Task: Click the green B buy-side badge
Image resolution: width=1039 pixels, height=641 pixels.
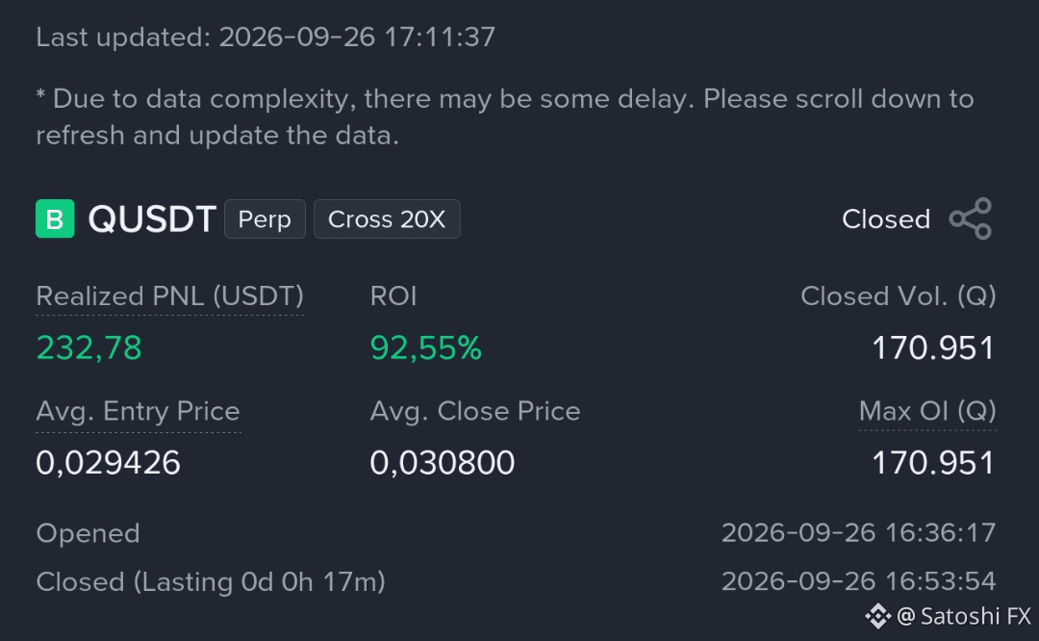Action: point(55,218)
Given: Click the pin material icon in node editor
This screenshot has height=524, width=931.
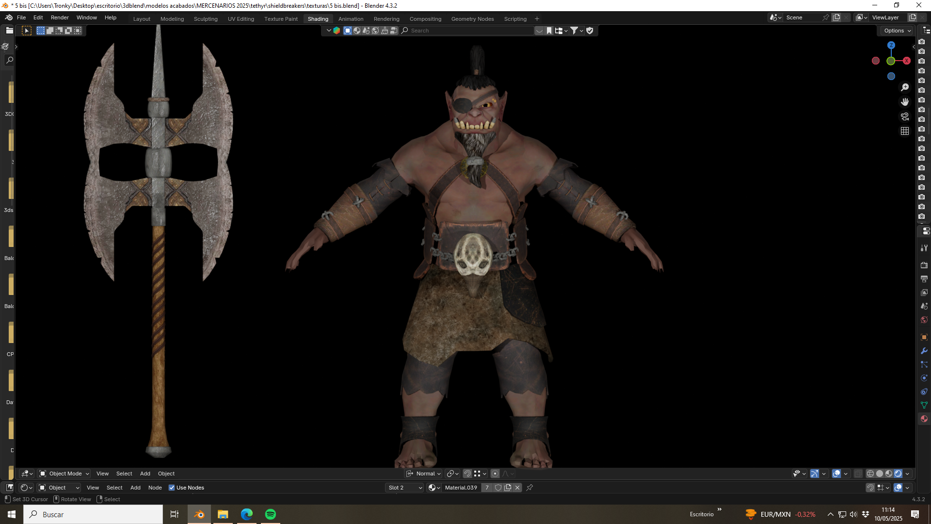Looking at the screenshot, I should [530, 488].
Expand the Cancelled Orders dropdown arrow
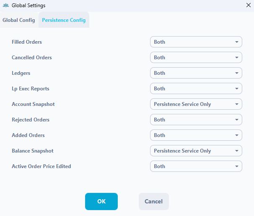This screenshot has height=216, width=254. point(237,58)
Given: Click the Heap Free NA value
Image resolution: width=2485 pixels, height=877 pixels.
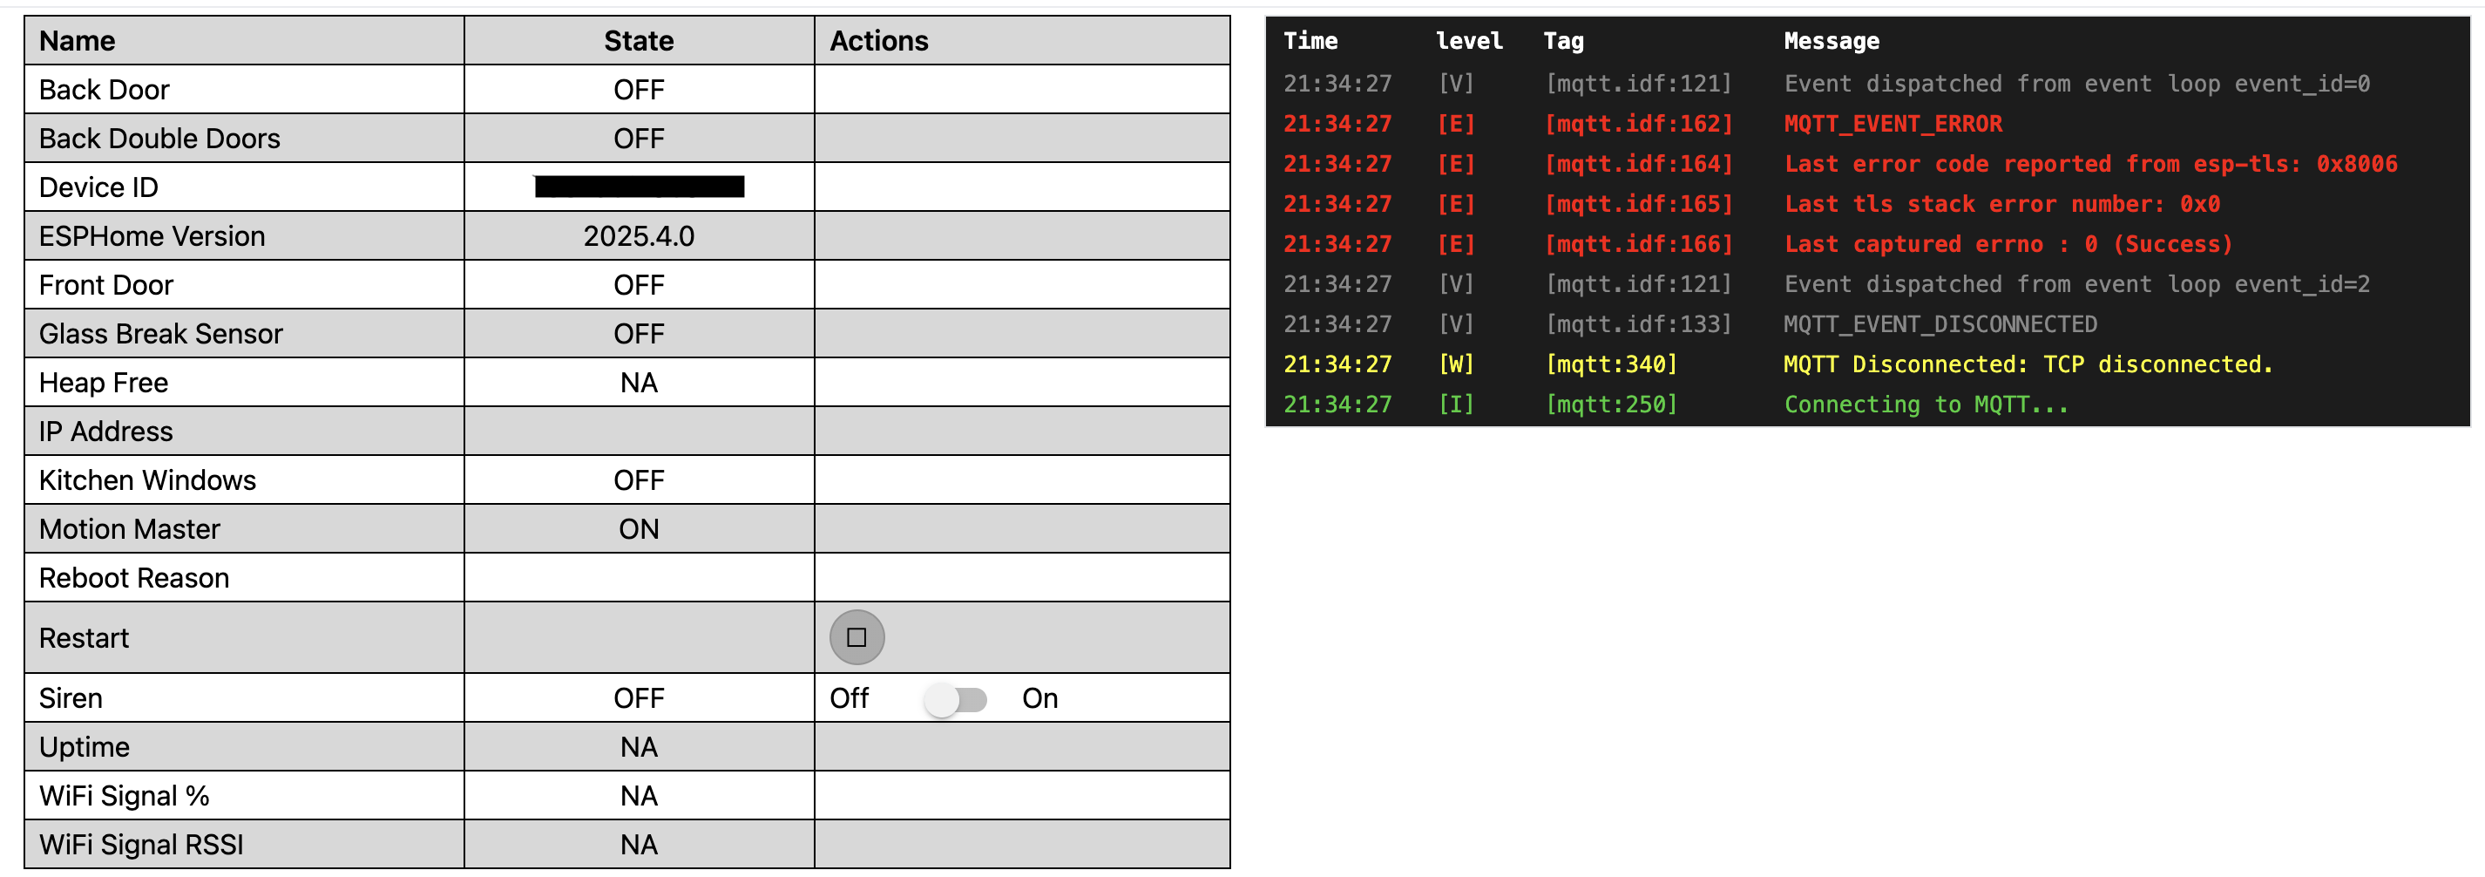Looking at the screenshot, I should click(639, 383).
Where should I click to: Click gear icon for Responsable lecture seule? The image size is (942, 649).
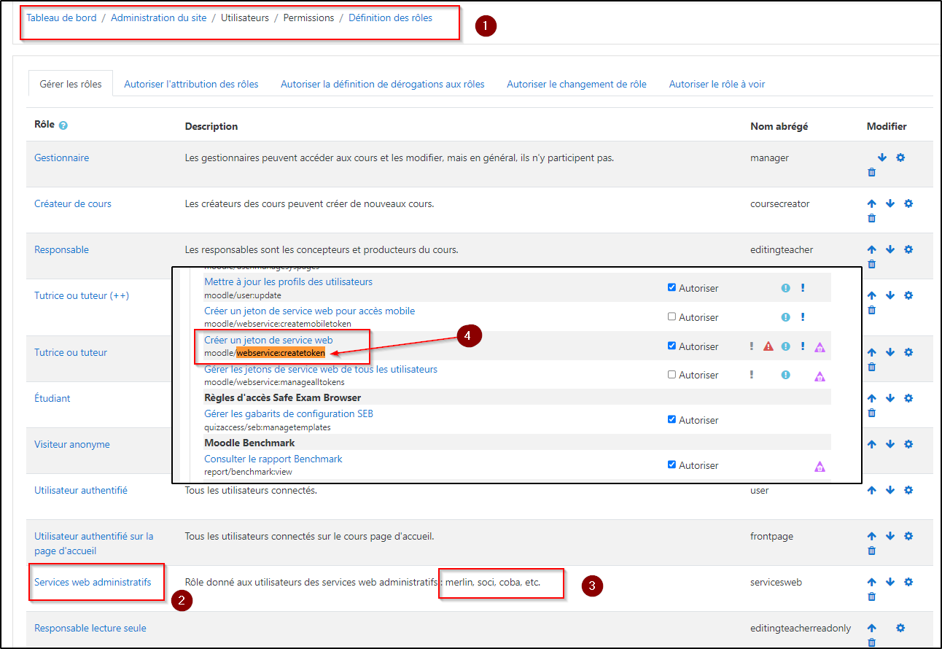tap(900, 628)
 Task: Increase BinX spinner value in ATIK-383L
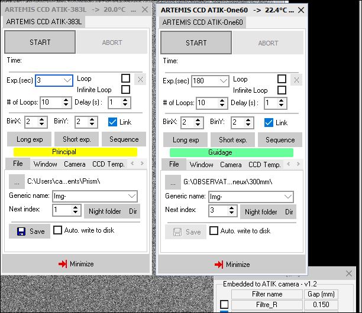tap(43, 119)
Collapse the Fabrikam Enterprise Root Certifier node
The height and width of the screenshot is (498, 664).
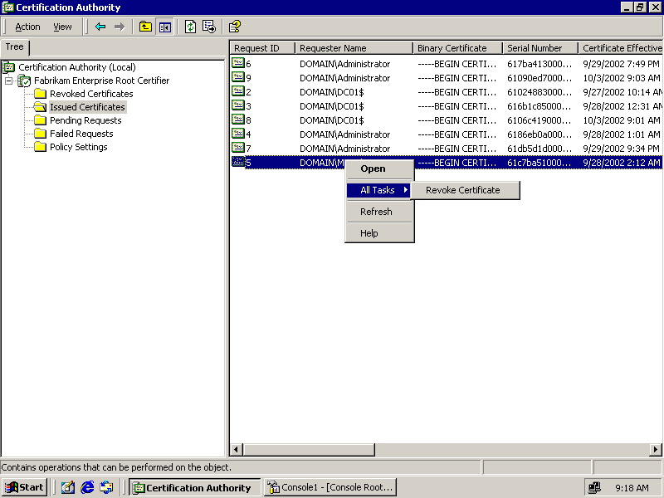[8, 81]
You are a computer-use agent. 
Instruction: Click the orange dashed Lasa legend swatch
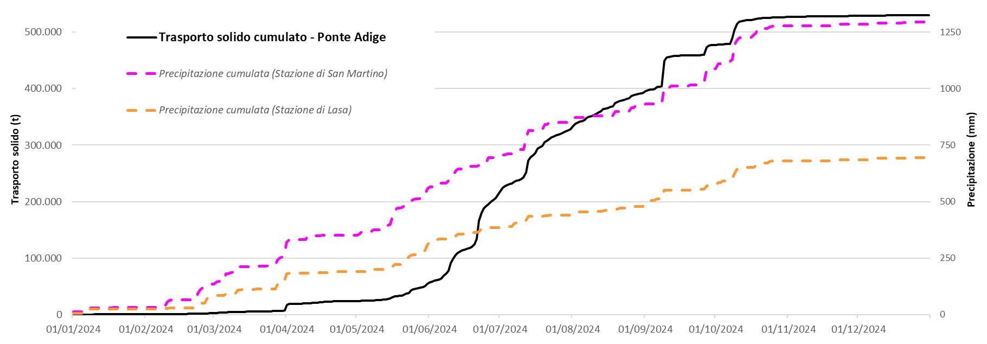point(142,110)
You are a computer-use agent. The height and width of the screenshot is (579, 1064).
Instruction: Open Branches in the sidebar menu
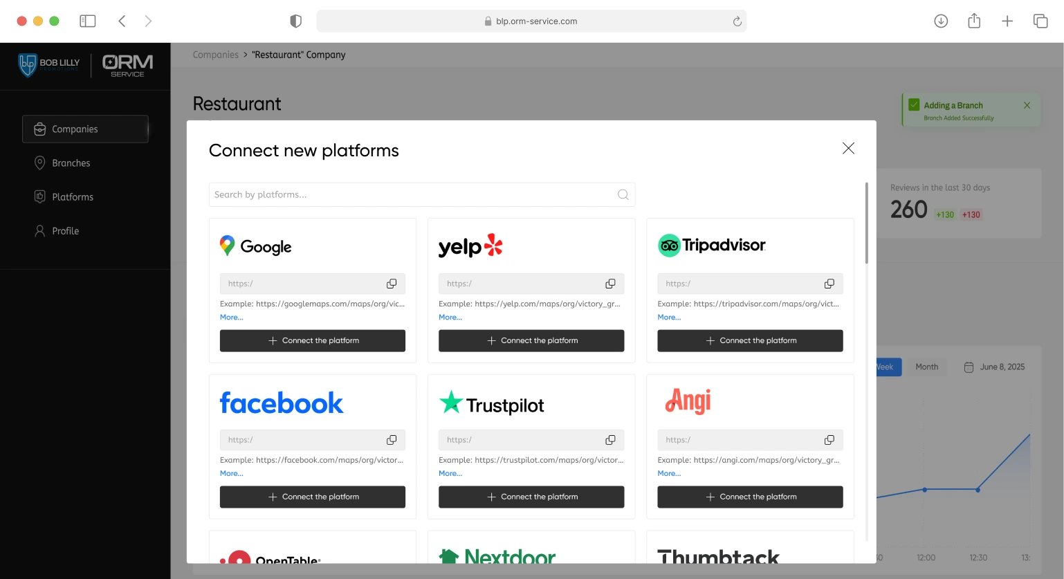(x=71, y=163)
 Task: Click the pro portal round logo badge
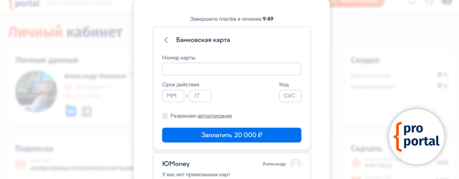pos(416,136)
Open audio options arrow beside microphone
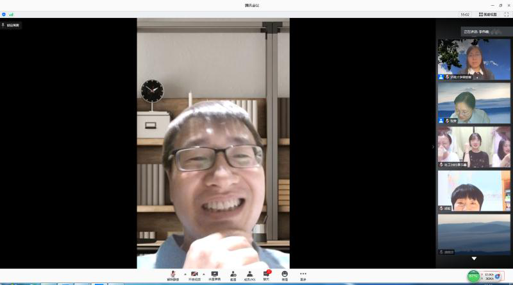The width and height of the screenshot is (513, 285). 185,274
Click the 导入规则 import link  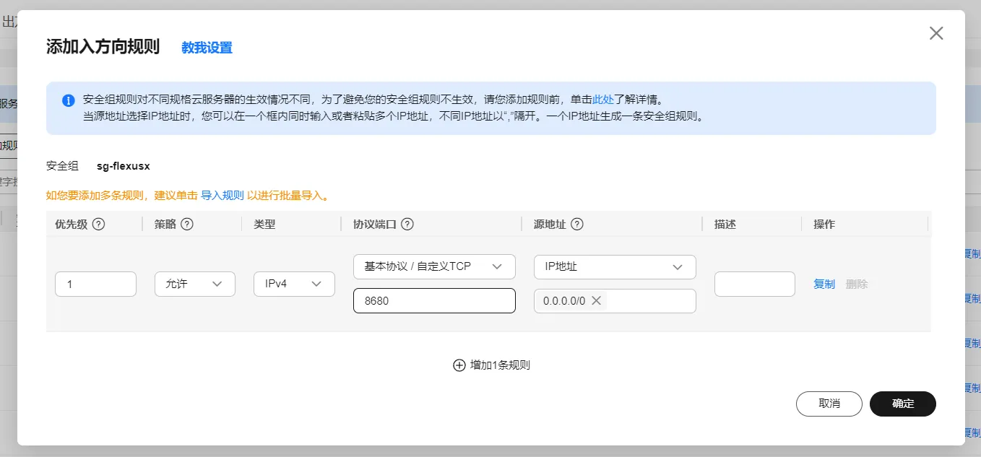point(222,196)
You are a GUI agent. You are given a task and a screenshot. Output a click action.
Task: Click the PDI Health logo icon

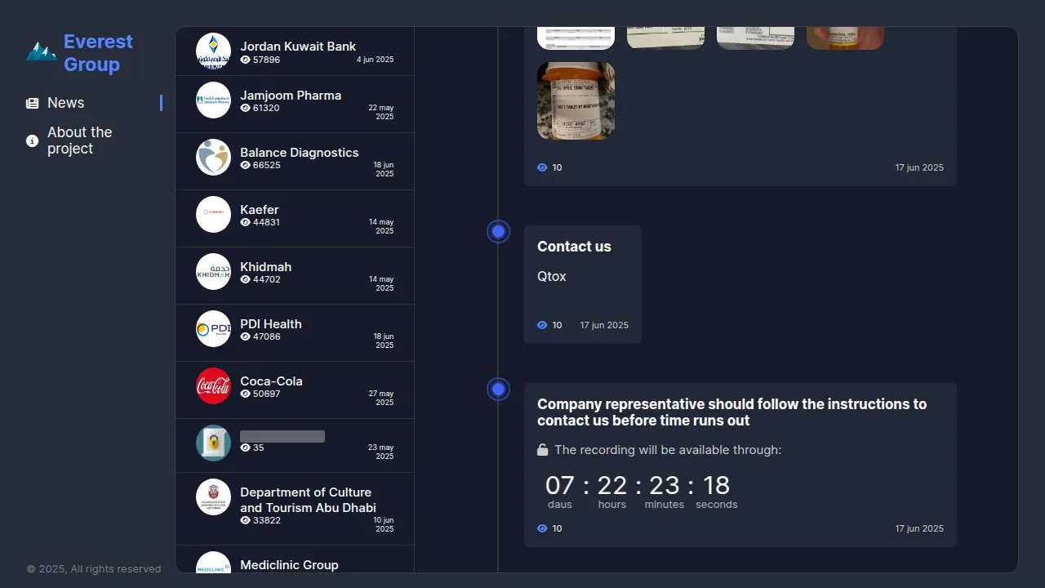pyautogui.click(x=213, y=328)
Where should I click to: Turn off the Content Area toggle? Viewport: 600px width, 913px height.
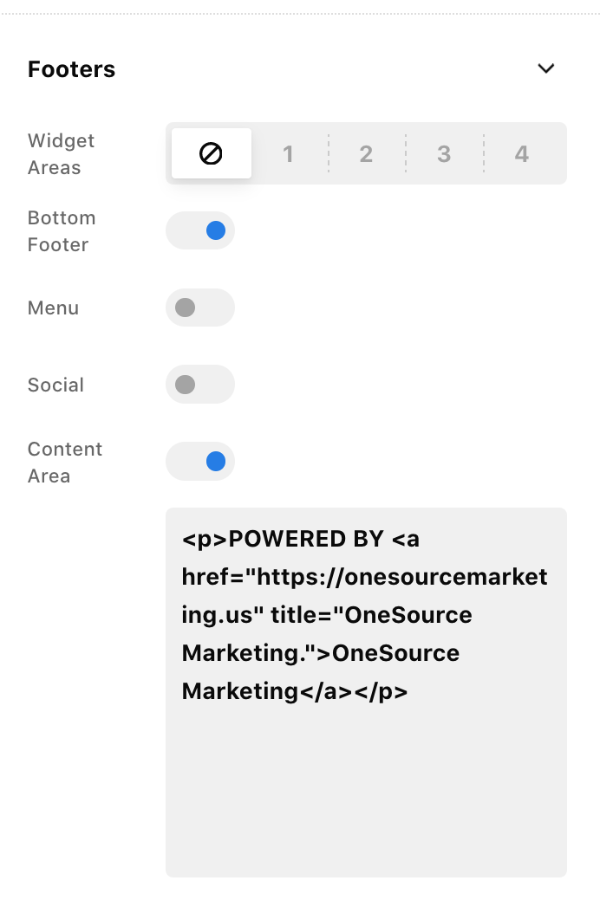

######

• Exercise: Lines holding the word "node" should be copied from the entries above.

• Solution for this task:
Given: Click the pin material icon in node editor
Collapse the Fabrikam Enterprise Root Certifier node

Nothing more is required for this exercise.